Technical Blog: Overview of Carbon Rewild’s Analysis Process

Measuring the change in biodiversity predominantly involves quantifying the change in species richness or diversity across a site, as well as measuring the change of relative abundance of each species [1, 2].

At Carbon Rewild our aim is to make the measuring of biodiversity accessible to all via the use of bioacoustic monitoring. This involves taking audio recordings and quantifying which species can be heard and how frequent the vocalisations are.

Over the past few years, we have developed a system by which data is collected by sending out audio recorders to landowners. The recorders are deployed at the site by the recipient for passive monitoring during the survey period. They are then retrieved and returned to us for data analysis.

Bioacoustic monitoring allows landowners to easily assess the biodiversity of the land under their management, which enables them to assess their positive change and improvements on the natural world.

But how do we do the analysis? How do we turn one month’s audio data recordings into a report which tells us which species have been detected? How do we classify the activity of the species over the course of the recording period?

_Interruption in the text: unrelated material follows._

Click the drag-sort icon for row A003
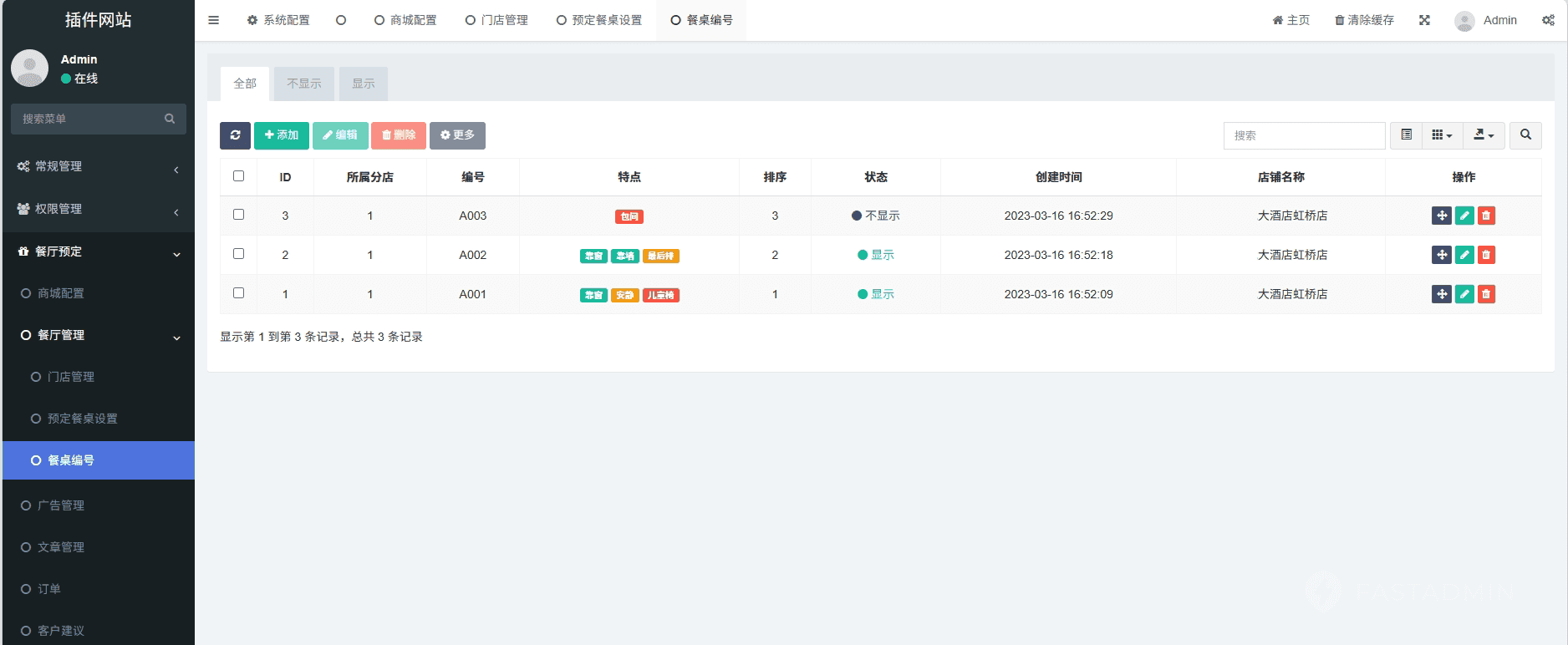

Overview of the Analysis Process

Our analysis process can be divided into two parts from which we get two outcomes:

Part 1 – Species Detection – identification of the species detected during the survey period
Part 2 – Measuring Activity via vocalisations – a characterisation of species activity and/or relative measure of abundance

Species detection involves assessing which species are identifiable in the audio data. This is done be a three step process:

AI analysis
Custom filtering
Human verification

The relative level of activity of each verified species is then measured by assessing the number of calls or vocalisations identified.

Part 1 – Species Detection

Once we have received the data, the first step is to pass the audio data through an artificial intelligence (AI) algorithm to filter the data.

The AI algorithms will generate a list of species that it thinks are present in the recordings over a specified confidence threshold.

There are, however, limitations in automatic detection using AI due to various factors:

Some species are misidentified as other species
Anthropogenic noises being identified as wild animal vocalisations, such as:
- Cars, motorbikes, and planes
- Alarms
- Machinery noise
- Domestic animals – dogs chickens, sheep
Noise from running water, rain and wind masking a call or alter a recording

Due to these limitations we cannot take any AI’s output on face value. As a result we have to carry out two further filtering steps to improve the identification accuracy.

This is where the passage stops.